- **Problem details**
Look below for the line that contains "This screenshot has height=488, width=1568.", then copy it and each following line exactly, through and including the line that contains "Image resolution: width=1234".

======== Material supplied ========

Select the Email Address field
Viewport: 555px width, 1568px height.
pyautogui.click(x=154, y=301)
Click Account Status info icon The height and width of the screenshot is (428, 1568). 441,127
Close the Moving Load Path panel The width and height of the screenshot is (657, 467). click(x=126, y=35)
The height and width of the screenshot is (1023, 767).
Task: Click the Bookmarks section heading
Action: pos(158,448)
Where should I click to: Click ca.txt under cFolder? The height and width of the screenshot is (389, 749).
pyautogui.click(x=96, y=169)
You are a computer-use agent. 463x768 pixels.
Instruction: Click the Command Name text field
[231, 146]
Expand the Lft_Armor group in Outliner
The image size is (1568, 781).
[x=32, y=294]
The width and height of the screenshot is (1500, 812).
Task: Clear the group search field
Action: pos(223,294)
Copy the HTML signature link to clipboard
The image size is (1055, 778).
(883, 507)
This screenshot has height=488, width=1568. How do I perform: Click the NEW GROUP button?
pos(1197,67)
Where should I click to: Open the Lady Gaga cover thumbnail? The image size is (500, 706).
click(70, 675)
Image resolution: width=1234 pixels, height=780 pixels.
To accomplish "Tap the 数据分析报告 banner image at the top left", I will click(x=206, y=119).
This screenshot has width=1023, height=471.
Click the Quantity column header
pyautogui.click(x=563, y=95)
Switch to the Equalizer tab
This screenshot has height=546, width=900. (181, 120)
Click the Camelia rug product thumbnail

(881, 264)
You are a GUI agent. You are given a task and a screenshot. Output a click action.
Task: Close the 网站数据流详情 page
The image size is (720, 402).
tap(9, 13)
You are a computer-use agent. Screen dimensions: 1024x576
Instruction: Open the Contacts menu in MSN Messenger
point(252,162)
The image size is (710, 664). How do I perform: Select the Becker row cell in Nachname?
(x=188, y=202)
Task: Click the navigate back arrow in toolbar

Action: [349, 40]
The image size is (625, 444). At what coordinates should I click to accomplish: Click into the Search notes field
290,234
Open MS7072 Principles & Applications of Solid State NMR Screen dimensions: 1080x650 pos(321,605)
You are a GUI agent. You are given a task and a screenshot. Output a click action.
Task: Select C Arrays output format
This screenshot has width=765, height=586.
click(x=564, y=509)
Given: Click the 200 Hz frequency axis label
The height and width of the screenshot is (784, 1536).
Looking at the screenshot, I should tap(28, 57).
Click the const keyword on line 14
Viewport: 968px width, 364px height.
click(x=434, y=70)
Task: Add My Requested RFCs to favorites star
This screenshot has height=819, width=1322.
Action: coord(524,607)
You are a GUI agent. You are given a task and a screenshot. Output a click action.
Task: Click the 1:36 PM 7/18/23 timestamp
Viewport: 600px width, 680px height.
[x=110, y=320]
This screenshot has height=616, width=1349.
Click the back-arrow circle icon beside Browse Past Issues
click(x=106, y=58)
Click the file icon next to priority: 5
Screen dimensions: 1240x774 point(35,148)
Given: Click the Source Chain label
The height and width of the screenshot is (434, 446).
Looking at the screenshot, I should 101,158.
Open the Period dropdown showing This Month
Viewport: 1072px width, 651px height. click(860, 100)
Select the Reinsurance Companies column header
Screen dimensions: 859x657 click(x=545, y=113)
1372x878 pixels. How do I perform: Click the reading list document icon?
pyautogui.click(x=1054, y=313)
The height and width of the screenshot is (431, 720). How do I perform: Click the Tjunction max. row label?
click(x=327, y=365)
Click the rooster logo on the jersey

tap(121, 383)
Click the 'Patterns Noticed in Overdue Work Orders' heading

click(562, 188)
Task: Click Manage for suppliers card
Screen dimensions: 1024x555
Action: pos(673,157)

========

- **Answer box**
This screenshot has height=488, width=1568. How do I perform: Click the NEW GROUP button?
pos(1197,67)
Where should I click to: Open the Lady Gaga cover thumbnail? The image size is (500, 706).
click(70, 675)
Image resolution: width=1234 pixels, height=780 pixels.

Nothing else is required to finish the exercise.